El mejor beneficio para tu gente
es una empresa ordenada.
La persona correcta en el lugar correcto.
Derivamos de la cadena de valor las capacidades que el negocio exige y los puestos que hacen falta, cada uno con su resultado. Termina en ocho decisiones como máximo, cada una con quién la ejecuta, qué cuesta en plata y qué cuesta dejarla para más adelante.
Se usa cuando la empresa creció y sigue conducida como al principio, o cuando hay una sucesión o una venta a la vista.
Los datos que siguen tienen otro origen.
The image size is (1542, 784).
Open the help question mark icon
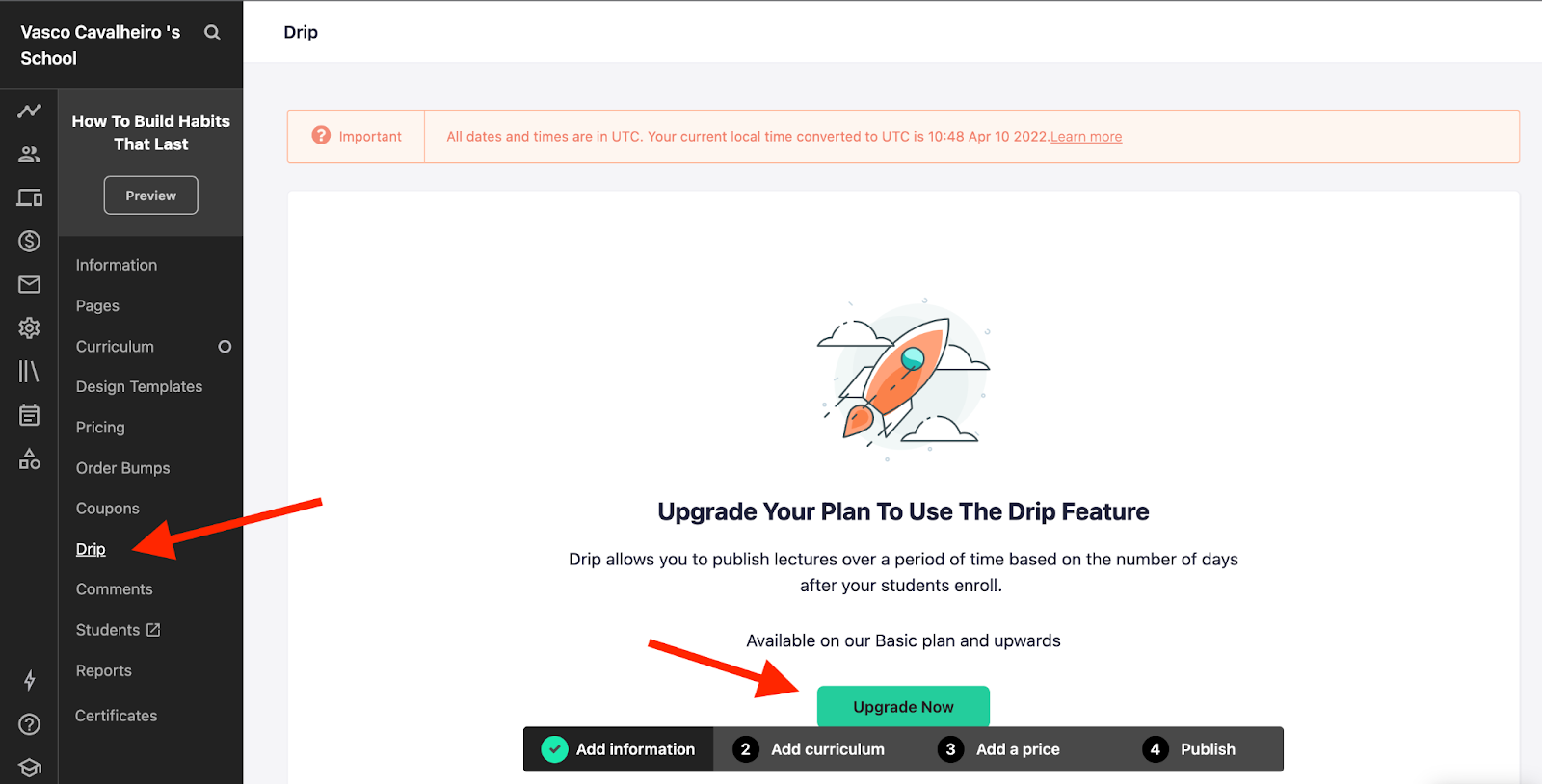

Medimos a cada persona contra el perfil psicolaboral del puesto, cruzando una batería clínica de Rorschach, Benziger y Raven con entrevista y observación. El informe abre por el veredicto y lo firma una psicóloga.
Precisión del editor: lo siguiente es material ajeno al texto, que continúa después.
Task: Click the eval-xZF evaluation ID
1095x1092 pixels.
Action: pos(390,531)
Se usa antes de cerrar con un finalista, o cuando hay que promover a alguien a un puesto de conducción.
Lo humano también se entrena.
Trabajamos el liderazgo humano: la transición de experto a conductor, con foco en el uno a uno. Los temas van del autoconocimiento, donde el líder registra y regula lo que le pasa, a las situaciones que más cuestan, comunicar una decisión difícil y frenar un conflicto antes de que escale. Vivencial, sobre casos reales.
Se usa cuando alguien técnicamente muy competente conduce gente por primera vez, o cuando las conversaciones difíciles se postergan hasta que el problema llega a dirección.
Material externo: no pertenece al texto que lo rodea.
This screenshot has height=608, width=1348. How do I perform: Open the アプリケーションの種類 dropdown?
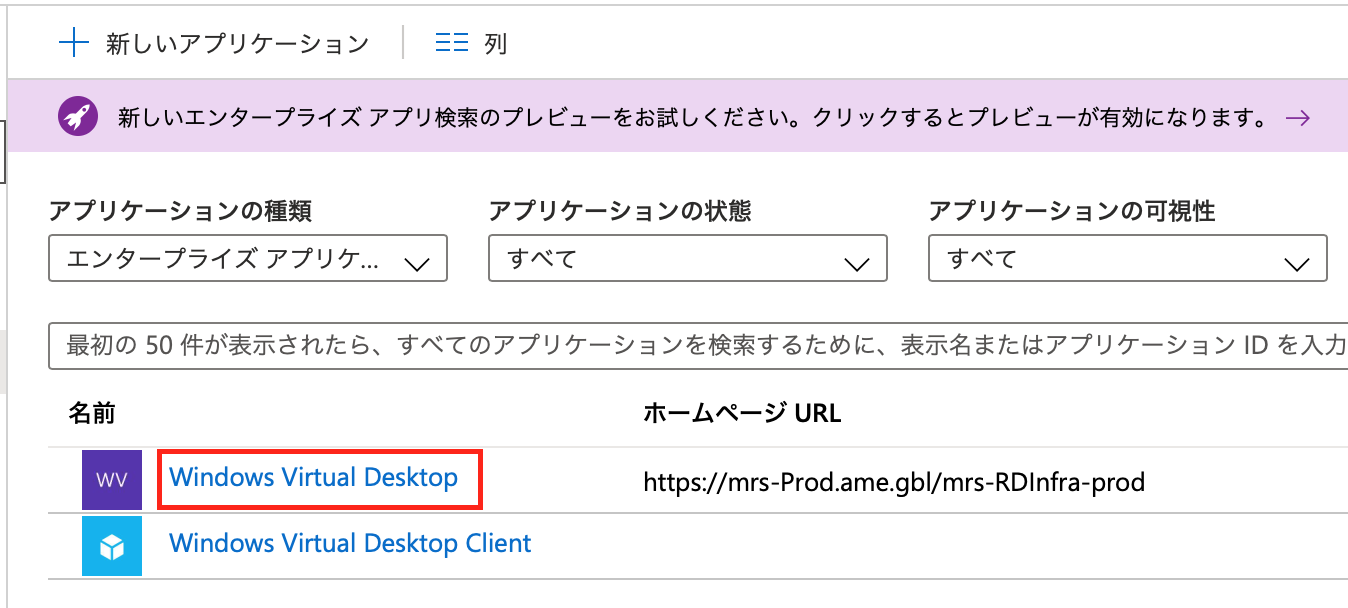(x=247, y=258)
Encuentros cortos y medidos sobre lo que cada equipo necesita: mindfulness para regular el estrés, el HR Help Kit para que Recursos Humanos se proteja del desgaste, y técnicas de entrevista para que cada líder elija mejor a quien suma a su equipo.
Se usa cuando el equipo trabaja a presión permanente, o cuando Recursos Humanos absorbe los conflictos de todos los sectores.